As researchers learned more about TB and how it was spread, gowning and masking was introduced to the San which protected the nurses from the patients’ TB and the patients from the nurses who brought any infectious diseases into the sanatorium.

According to Bottineau resident, Lorraine Millang, who worked in San Haven’s laboratory as a young adult and participated in the State Historical Society of North Dakota’s Oral History Project on San Haven in 1996, gown and masking was no easy task for the nurses and all the staff members of the San. Upon entering San Haven, the nurses and other employees would have to shower, dress in their uniforms and then gown and mask themselves before going to work in the sanatorium.
After their shifts were over, they would remove their gowns and masks, their uniforms and would shower again before leaving the medical facility. (It should be noted here, Millang also stated in her oral history that all staff members who came on the patients’ floors at the San had to gown and masks. Depending on the type of work one did at the sanatorium, staff members at times would have to double gown (kitchen employees bringing food to the patients) or triple gown themselves (lab technicians working in the labs).

The nurses were also the largest staff at the sanatorium.

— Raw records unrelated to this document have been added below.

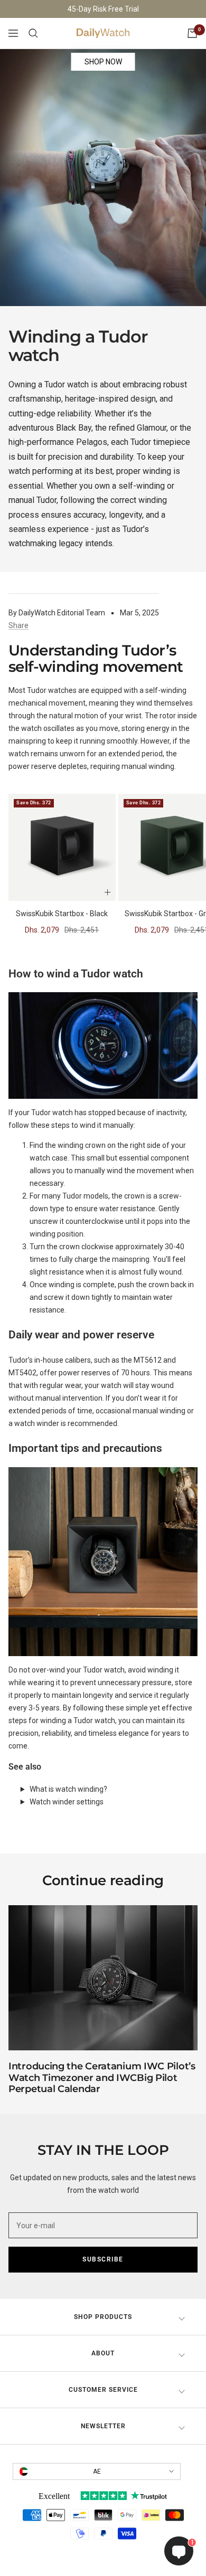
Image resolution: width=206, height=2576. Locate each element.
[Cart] (192, 33)
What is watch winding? (68, 1789)
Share (18, 625)
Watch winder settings (67, 1802)
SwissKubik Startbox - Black (62, 913)
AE (97, 2471)
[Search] (33, 33)
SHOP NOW (103, 62)
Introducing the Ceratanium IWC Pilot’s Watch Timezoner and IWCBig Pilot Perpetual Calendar (101, 2077)
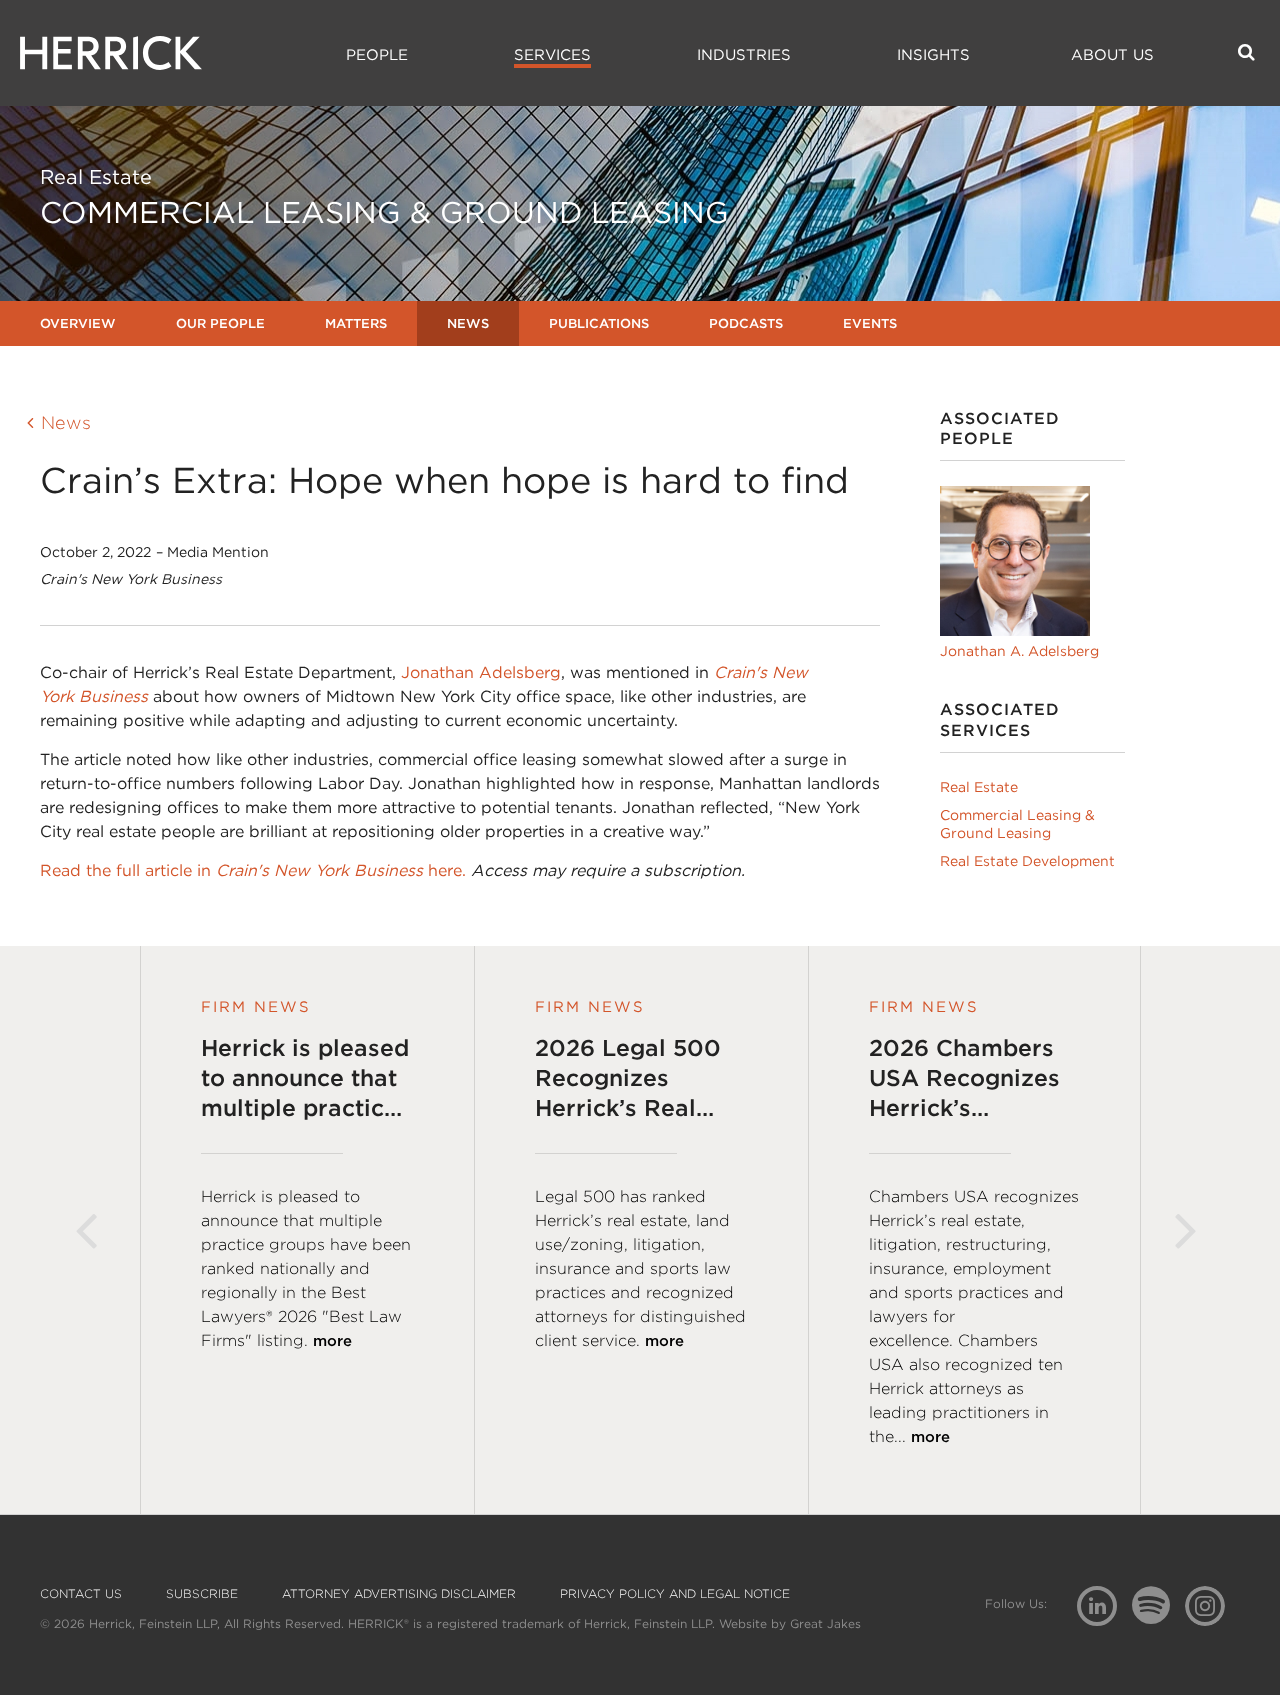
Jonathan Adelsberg (481, 672)
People (377, 55)
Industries (744, 55)
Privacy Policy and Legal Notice (675, 1594)
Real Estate (979, 787)
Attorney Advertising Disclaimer (399, 1594)
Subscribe (202, 1594)
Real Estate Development (1027, 861)
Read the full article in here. (253, 870)
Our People (220, 323)
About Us (1112, 55)
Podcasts (746, 323)
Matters (356, 323)
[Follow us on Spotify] (1158, 1616)
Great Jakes (825, 1623)
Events (870, 323)
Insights (933, 55)
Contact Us (81, 1594)
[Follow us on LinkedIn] (1104, 1608)
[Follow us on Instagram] (1212, 1604)
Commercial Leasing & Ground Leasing (1017, 824)
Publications (599, 323)
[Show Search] (1246, 52)
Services (552, 55)
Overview (78, 323)
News (468, 323)
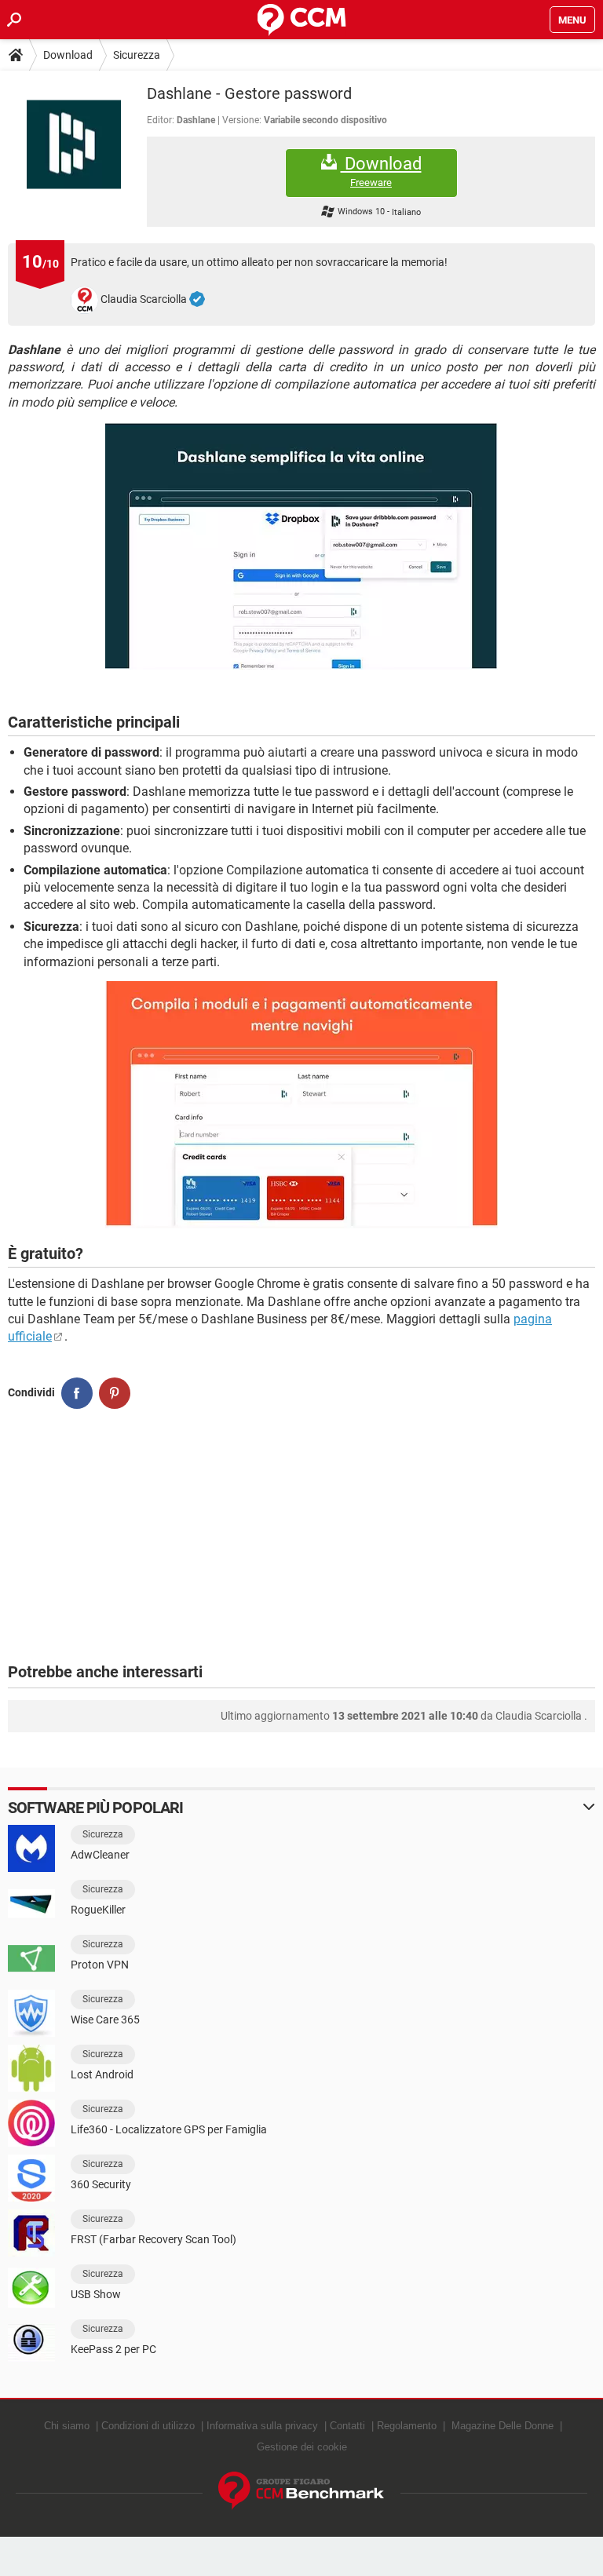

In order to accommodate all the nurses at the San, the state constructed a Nursing Home in 1930 to house all the nurses and some of the female employees at the San Haven.

Unfortunately, the first and only murder to take place at San Haven happened within the nurses’ building. The structure was located on the west side of the San near a grove of trees that surrounded the sanatorium. One nurse, who mistakenly forgot to shut her windows shades one evening, was observed by a man from the Turtle Mountains who noticed she was alone. He slipped into the building through a basement window, then into her room where he raped and murdered her before escaping out of her window.

The man, who wore a unique and different cap, dropped his hat at the window as he made his escape, which was discovered by the local authorities. He was arrested, charged, found guilty of his crimes and was sentenced to the state penitentiary.

Physician and nurses (and all staff members) at San Haven had to deal with acquiring TB while working at the sanatorium, of which some of the staff members were diagnosed and had to become patients within the medical facility.

However, these physicians and nurses, in their duties and oaths and medical providers, placed their own safety aside to treat patients with TB in the state. Of the entire medical personal in the history of North Dakota, the physicians and nurses who worked at the San can be considered the bravest and most self-sacrificing physicians and nurses in the state amongst one of the most contagious diseases to ever enter into North Dakota.